D’emblée, le chef de l’État a pris à bras-le-corps la question du pouvoir d’achat, annonçant des mesures visant « la baisse des prix des denrées de première nécessité » et réaffirmant son engagement à « examiner avec attention les doléances exprimées », notamment celles relatives aux salaires, à l’équité et aux retraites. Une manière de répondre à une pression sociale persistante, tout en affichant une volonté d’amélioration des conditions de vie.
Sur le plan économique, le président a insisté sur le rôle central du secteur privé dans la création de richesse. Il a plaidé pour « un environnement des affaires plus transparent et plus accessible au financement », tout en rappelant « l’exigence d’une contribution fiscale équitable ». Une position d’équilibre entre soutien aux entreprises et justice fiscale.

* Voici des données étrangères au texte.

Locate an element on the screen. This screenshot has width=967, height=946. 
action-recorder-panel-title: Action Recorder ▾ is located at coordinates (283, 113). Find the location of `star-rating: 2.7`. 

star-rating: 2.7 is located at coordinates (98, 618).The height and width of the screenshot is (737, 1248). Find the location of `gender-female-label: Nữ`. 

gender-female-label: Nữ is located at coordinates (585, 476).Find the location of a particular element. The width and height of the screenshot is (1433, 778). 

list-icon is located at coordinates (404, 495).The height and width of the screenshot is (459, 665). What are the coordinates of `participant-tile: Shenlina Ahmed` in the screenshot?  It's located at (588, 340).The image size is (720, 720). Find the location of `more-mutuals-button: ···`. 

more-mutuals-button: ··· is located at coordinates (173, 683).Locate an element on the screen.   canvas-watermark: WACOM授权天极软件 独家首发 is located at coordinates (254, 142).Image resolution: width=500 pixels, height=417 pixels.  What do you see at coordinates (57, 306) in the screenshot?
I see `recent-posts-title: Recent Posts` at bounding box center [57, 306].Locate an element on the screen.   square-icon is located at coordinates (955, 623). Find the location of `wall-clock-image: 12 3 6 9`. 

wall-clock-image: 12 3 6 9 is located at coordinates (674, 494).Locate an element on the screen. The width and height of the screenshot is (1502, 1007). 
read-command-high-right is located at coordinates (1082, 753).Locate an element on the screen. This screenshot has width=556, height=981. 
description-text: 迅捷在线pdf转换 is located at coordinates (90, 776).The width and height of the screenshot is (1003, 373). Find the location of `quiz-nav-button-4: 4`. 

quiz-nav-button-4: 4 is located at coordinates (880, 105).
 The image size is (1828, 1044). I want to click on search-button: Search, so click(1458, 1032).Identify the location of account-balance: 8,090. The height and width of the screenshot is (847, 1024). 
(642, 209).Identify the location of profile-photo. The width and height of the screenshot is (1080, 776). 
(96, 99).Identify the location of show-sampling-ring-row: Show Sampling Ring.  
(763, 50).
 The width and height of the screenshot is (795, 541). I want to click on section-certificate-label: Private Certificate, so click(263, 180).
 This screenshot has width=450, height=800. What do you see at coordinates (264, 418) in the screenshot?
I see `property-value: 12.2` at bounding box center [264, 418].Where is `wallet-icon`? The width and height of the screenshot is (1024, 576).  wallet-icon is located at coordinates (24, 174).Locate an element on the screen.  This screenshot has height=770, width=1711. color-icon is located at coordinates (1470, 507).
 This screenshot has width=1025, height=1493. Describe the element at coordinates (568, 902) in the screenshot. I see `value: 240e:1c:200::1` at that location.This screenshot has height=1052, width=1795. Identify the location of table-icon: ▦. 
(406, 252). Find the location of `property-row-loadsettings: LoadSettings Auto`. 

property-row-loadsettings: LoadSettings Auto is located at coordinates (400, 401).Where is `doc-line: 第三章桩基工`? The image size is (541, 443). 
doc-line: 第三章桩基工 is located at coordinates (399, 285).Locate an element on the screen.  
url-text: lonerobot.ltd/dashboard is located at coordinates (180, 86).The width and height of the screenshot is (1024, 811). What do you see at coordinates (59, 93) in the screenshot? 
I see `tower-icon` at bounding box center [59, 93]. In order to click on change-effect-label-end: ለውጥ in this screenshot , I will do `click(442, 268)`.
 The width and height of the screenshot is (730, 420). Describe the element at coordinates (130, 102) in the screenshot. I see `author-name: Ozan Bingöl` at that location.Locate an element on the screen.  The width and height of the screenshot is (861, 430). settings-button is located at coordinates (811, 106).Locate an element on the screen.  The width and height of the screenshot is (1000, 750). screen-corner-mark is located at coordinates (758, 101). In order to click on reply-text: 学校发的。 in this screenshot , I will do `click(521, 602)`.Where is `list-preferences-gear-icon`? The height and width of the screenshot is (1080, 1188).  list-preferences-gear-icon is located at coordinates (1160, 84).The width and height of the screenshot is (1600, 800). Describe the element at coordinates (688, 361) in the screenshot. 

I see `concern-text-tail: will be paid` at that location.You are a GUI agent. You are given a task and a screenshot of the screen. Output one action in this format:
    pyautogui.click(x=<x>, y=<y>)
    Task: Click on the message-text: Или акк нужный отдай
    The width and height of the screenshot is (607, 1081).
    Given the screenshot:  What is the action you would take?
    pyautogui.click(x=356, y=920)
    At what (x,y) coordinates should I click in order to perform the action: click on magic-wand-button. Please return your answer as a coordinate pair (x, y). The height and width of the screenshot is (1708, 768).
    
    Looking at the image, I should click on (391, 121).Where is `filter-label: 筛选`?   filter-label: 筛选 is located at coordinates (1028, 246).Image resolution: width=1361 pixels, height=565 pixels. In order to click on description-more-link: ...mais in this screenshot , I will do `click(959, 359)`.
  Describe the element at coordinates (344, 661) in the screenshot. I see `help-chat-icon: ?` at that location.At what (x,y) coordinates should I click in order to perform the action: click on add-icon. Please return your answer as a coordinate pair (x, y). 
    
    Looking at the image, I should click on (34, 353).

Fixant le cap pour 2026, Bassirou Diomaye Faye a annoncé l’accélération de plusieurs réformes structurantes, notamment « l’adoption du nouveau Code du travail, la réforme de la sécurité sociale et celle des retraites ». Il a également mis en avant « la promotion de l’emploi et de l’employabilité des jeunes » comme priorité nationale.
Le président a par ailleurs appelé à une consolidation du dialogue social, à travers « le renforcement des concertations tripartites » et la mise en place de « comités de dialogue dans les ministères », ainsi que la création d’un « Fonds d’intervention de l’administration du travail ». L’objectif affiché : doter le pays d’outils plus efficaces de régulation sociale.
En dernière analyse, le chef de l’État a lancé un appel à la responsabilité collective, soulignant que « la stabilité sociale repose sur un engagement partagé entre l’État, les syndicats et le patronat ». Il a insisté sur « la nécessité de préserver un climat de confiance », condition essentielle à la réussite des réformes engagées.